A few days after tech support told me there was no hope I was able to obliterate my savings and get a new iPad. I bought a 128gb iPad Air on clearance. It’s gold, which you can’t see because the keyboard case covers all the shiny. I already have a 16gb iPad 1 made back in the Stone Age so I had limited experience on how an iPad really works, which is kinda like an iPhone but kinda not.

My long term goal was to switch from a laptop to an iPad anyway because I don’t really need that big of a processor for the work I do and Pages can convert a file into an .epub FOR FREE, unlike Scrivener which is not free. More on that later.

I can say that my transition from Laptop to iPad has been relatively hassle free. The Bluetooth keyboard case works really well and aside from trying to backup my photos (again) to the iCloud so I could download them onto my iPad and somehow deleting them off of my phone, something I didn’t want to do, writing is happening.

Now, by happening I mean it’s happening now, in February. Back at the beginning of January, I needed a week to figure out what the fuck I was going to do, how I was going to fix my stories, in which I “outlined” and drafted ideas with my brainstorming buddy, Mr. J, and then when I felt comfortable enough to start over again I got the flu. I took 1 day off at the day job and used all of my energy to not fuck up when I went back to work and clean the litter box when I got home. That was all I had strength for.

No writing happened in January. I barely cleaned my apartment. I was lucky I could get up every morning on time to give the cats their treats (and equally lucky I did not fuck up at the day job. that would have been bad.).

And now February is here and I am scrambling to catch up. Writing fiction on an iPad is about the same as it was writing on my laptop, easy once I get the idea going. I’m not sure how writing and editing a poetry manuscript will be, however, because I haven’t mastered how to look at multiple screens simultaneously.
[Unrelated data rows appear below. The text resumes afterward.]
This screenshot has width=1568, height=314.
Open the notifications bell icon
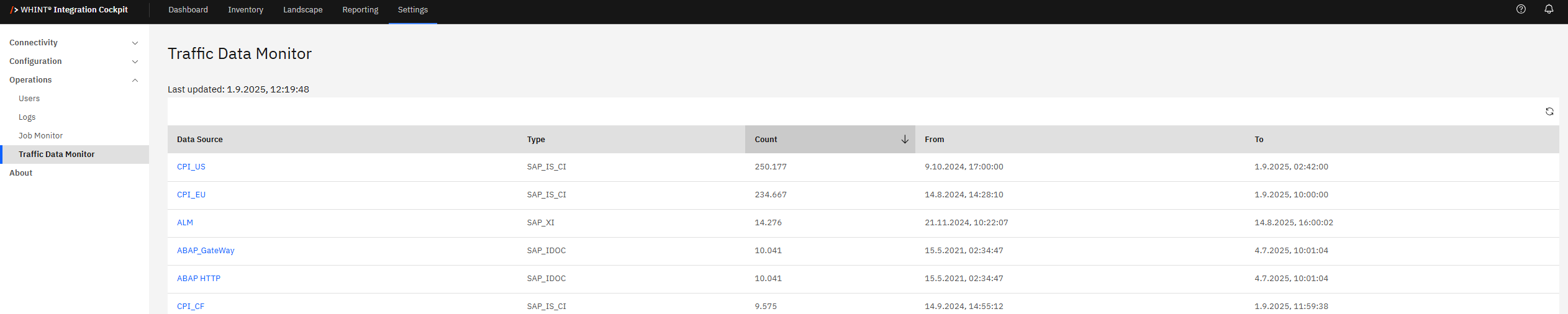tap(1549, 9)
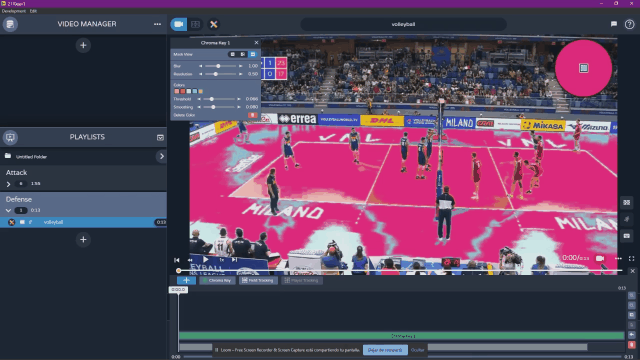The height and width of the screenshot is (360, 640).
Task: Select the video camera view icon
Action: 179,24
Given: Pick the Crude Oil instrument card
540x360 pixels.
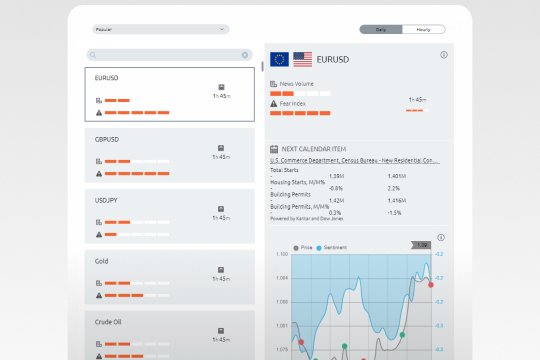Looking at the screenshot, I should click(x=170, y=336).
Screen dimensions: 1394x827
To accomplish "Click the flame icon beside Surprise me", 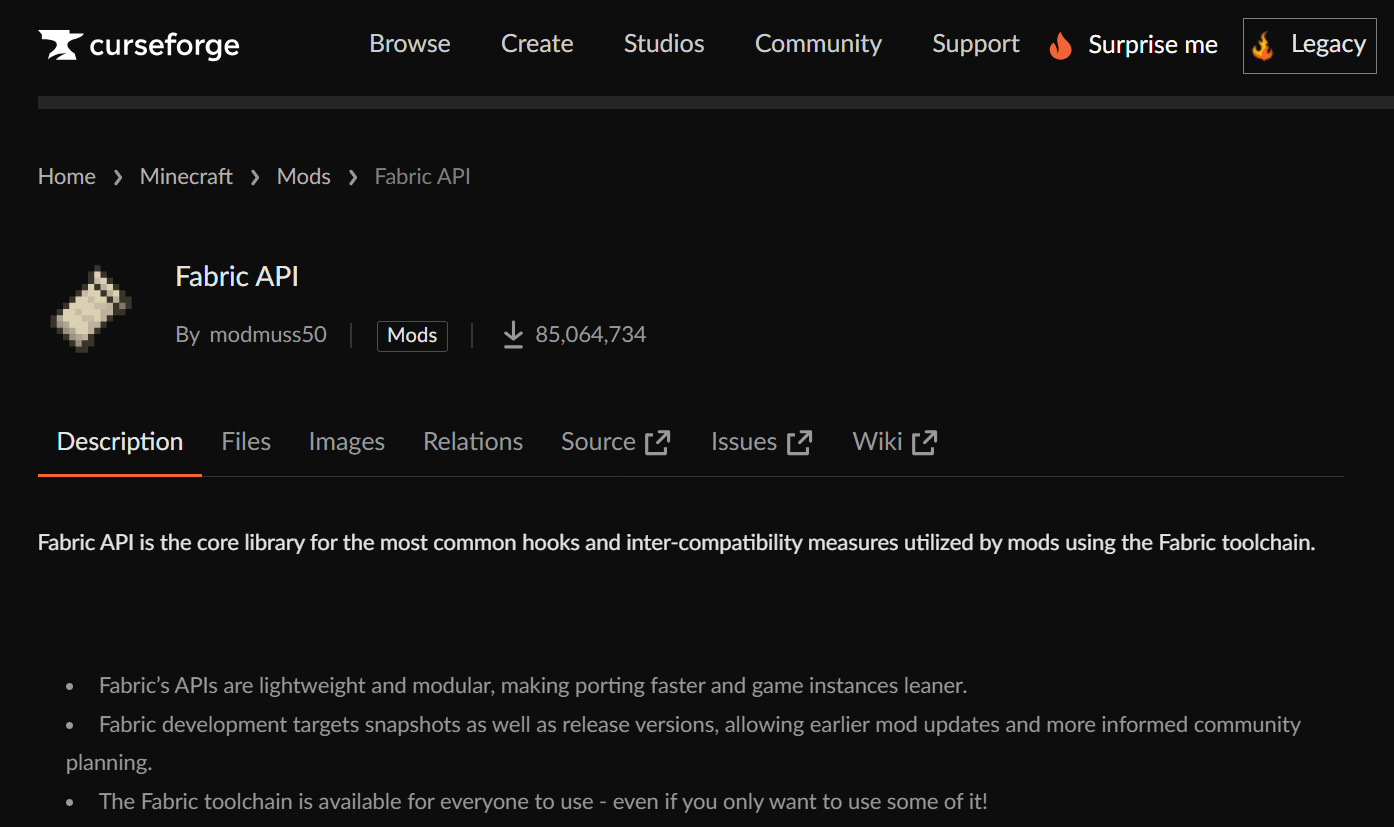I will (1060, 45).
I am happy with my decision to move from writing on a laptop to using an iPad to fulfill all my writing needs, however, I would have liked more time to do more research and save up more money to make the transition without killing my savings.

(Disclaimer: I am a self-publisher of ebooks. I don’t do print books. I know that Pages has a lot going for it but I don’t know if it’s friendly for designing print books so I can’t speak on that subject. Also, this is not an in depth, compare and contrast of Microsoft Word, Scrivener, and Pages. I don’t know if I have the patience or sanity to write one.)

For my word processing software I am using Pages, which, if you have a Mac, iPad, or iPhone I seriously recommend over Scrivener or Word because:

1. You can sync all your documents to all your devices and back up documents to the cloud and NEVER LOSE ANYTHING EVER AGAIN.

2. The templates and formatting options Pages offers is just as comprehensive as Scrivener’s templates and even though you might have to teach yourself how to do some of the more detailed page setups and physical formatting like margin setup, it’s free software. I’m happy to take the time out of my day to teach myself how to design what I want and use free software than pay Scrivener for version 1, get the free update for version 2 but then have to pay to get version 3. No, I’m not bitter about that at all.

3. If I want to create and publish an ebook on my phone I can. That’s seriously cool.

I used versions 1 and 2 of Scrivener. Scrivener is cool, it has a lot. It has a lot that I don’t and didn’t use. I’m not trying to say that Scrivener is useless, the formatting and design options were really useful and I self-published 3 poetry collections using Scrivener. But now that I want to up my game I want software that’s more compatible to my needs. I don’t need a screenplay template. I don’t need a pre-made submission template when I already know how to format my document. So I’m happy using the simple tools that Pages has because I can build my own templates with them and use my money to buy book covers.

I hope the beginning of 2018 treated you better than it did me. Thanks for reading and keep on keeping on.